Privacy and static asset hosting

grumpy-podmin · May 12, 2018, 2:42pm

I use Amazon S3 for static asset hosting. Ultimately that’s using fog-aws. I did a quick experiment. I made a fairly private post. It is shared with an aspect that has only one other user in it. (post is here: https://a.grumpy.world/posts/13996). I’m fairly confident that nobody can see the text in that post except the one user I shared it with. However, there is an image in that post. Through the magic of S3 static asset hosting, that image has been copied to here: (https://a-grumpy-world.s3.amazonaws.com/uploads/images/scaled_full_8dded91b832f939318cf.jpeg).

I want to use S3 because (a) I don’t want to preallocate storage (the hard drive on my instance will never fill up from user uploads) and (b) I want all the benefits of CDN and caching and all that stuff.

This result, though, is completely contrary to the privacy expectations of my users. They assume that if they post an image on a privately shared message, the image will have the same protections as the text. Unless I’ve misconfigured something in how I do S3 asset hosting, that is totally not happening. All images users post on my pod are given public URLs, no matter what aspects I selected on the post itself. A bad person can’t guess at the URL of the images. But if someone who has access to the post shares the URL of the image in the post, then that URL of the image is publicly accessible. It will work for anyone and everyone, They don’t even have to be part of the federation at all.

This makes CDNs for static asset hosting problematic, and I wonder if any of the static asset offload techniques have any different security semantics posted images. S3 offers security mechanisms. It offers a “presigned” URL that has a short expiration, like 5 seconds, but that would have to be coded down in fog, and then exposed somehow to Diaspora, which would have to be programmed to use it.

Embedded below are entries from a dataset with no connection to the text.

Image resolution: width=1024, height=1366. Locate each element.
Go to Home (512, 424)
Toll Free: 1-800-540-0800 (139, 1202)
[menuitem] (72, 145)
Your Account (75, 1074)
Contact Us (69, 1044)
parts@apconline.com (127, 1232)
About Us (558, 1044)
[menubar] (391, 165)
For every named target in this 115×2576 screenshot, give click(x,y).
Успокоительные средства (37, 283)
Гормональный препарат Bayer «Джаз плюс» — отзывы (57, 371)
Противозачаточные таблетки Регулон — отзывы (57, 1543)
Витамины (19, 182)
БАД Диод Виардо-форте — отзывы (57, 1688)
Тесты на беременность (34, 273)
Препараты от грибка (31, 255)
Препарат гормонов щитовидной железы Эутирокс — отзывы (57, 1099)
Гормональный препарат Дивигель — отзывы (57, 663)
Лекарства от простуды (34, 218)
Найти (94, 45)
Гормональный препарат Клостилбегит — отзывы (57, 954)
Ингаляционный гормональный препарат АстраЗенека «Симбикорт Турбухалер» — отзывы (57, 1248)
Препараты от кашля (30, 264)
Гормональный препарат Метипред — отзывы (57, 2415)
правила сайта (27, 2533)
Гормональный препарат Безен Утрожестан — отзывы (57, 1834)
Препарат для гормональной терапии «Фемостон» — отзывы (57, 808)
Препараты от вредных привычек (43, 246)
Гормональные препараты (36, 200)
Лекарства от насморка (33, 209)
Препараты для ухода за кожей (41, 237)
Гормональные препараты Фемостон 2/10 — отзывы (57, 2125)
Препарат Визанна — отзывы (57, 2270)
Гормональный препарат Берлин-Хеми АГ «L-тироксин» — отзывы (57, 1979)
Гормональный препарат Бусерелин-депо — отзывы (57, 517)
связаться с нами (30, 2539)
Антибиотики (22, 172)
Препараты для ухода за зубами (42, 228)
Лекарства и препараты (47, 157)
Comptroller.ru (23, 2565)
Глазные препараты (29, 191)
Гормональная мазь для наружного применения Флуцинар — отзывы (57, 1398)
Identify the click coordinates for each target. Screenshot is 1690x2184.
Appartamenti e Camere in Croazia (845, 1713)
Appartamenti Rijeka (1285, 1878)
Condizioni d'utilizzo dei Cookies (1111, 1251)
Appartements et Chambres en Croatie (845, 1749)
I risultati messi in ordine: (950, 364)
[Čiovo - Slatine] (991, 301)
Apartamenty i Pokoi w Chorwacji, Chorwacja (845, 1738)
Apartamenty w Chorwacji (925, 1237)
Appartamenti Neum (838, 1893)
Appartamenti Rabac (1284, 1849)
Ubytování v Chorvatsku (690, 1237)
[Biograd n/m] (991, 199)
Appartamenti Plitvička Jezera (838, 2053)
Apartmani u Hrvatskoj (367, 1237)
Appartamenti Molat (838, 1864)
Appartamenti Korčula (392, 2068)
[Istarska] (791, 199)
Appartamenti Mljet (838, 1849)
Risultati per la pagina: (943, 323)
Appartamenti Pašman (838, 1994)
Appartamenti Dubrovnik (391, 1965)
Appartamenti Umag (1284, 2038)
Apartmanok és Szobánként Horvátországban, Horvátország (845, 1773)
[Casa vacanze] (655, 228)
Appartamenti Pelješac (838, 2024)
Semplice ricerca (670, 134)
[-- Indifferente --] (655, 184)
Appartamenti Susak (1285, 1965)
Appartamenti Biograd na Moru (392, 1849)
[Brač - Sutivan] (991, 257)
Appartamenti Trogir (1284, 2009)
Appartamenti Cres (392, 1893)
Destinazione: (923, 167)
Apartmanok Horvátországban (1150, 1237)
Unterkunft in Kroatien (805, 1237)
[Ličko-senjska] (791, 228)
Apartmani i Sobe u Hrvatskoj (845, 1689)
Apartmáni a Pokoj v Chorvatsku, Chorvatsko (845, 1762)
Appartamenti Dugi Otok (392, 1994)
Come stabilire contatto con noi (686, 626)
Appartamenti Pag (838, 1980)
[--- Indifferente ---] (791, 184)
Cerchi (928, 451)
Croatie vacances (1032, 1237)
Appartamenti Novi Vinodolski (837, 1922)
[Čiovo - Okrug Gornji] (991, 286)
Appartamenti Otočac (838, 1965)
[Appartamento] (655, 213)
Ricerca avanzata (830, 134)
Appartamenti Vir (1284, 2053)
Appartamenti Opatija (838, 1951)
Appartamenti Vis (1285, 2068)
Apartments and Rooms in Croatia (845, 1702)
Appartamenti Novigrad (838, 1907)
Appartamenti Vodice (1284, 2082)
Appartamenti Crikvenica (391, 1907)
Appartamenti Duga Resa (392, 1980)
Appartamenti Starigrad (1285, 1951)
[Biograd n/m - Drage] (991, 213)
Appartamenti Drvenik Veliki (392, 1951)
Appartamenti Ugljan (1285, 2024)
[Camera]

Diaspora is only enforcing permissions on requests that it serves itself. That makes intuitive sense, but the privacy implications of offloading uploaded assets to a CDN are not obvious at all.

supertux88 · May 12, 2018, 9:04pm

We can’t protect the users from themselves. When somebody copy-pastes an URL to an image to somebody who shouldn’t see it, there is nothing diaspora can do about it. It’s the same as when a user copy-pastes (or screenshot) a private post and sends it to somebody who shouldn’t see it.

Images aren’t federated (only the URLs are), they stay on your pod unless you activate the s3 feature. When the URL we federate only works 5 seconds that wouldn’t work, because the user on the other post maybe only sees the post two days later and the image should still be visible then.

grumpy-podmin · May 13, 2018, 9:46am

No, those things are not the same. One involves access control on the original content (something that is possible, though perhaps not done now) and the second is making an additional copy and then sharing it. It is obviously not possible to stop/regulate additional copies. But the request for the image comes to the pod. It absolutely is possible to apply some level of access control to it. I need to dig deeper into federation and how that works.

The result of all this is that all images assets are public. There’s no access control applied to them. The aspect concept merely regulates which users see an explicit announcement of posts in their timeline.

It isn’t the location of the images that surprises me. It’s the access control. You seem to be suggesting that all images posted to Diaspora get public URLs and there’s no access control at all on the actual image. It’s essentially security through obscurity. As long as only the right people know the URL to the image, only the right people will fetch it.

I see your point. I was too brief. One of the cheap and easy access control mechanisms for S3 is a presigned URL that takes some parameters and has an expiration date. Obviously the expiration can be far greater than 5 seconds. The design is that, just before sending the page to the user, the pod calls an S3 API to get a time-limited URL for the static asset, then it inserts that as the URL for the image into the HTML it returns to the browser.

As I talk this through, I see the problems inherent in any federated design. You’d have to federate an access token of some kind, or you have to have a way for the right people to request one on demand. If you share the access token with the image, it is pointless. If you don’t then there has to be some user-to-pod or pod-to-pod mechanism for requesting access tokens and granting them only to authorised receivers of the image. That is complicated.

I’m disappointed. There’s so little enforcement. It’s just privacy through obscurity. And that obscurity is trivially unmasked.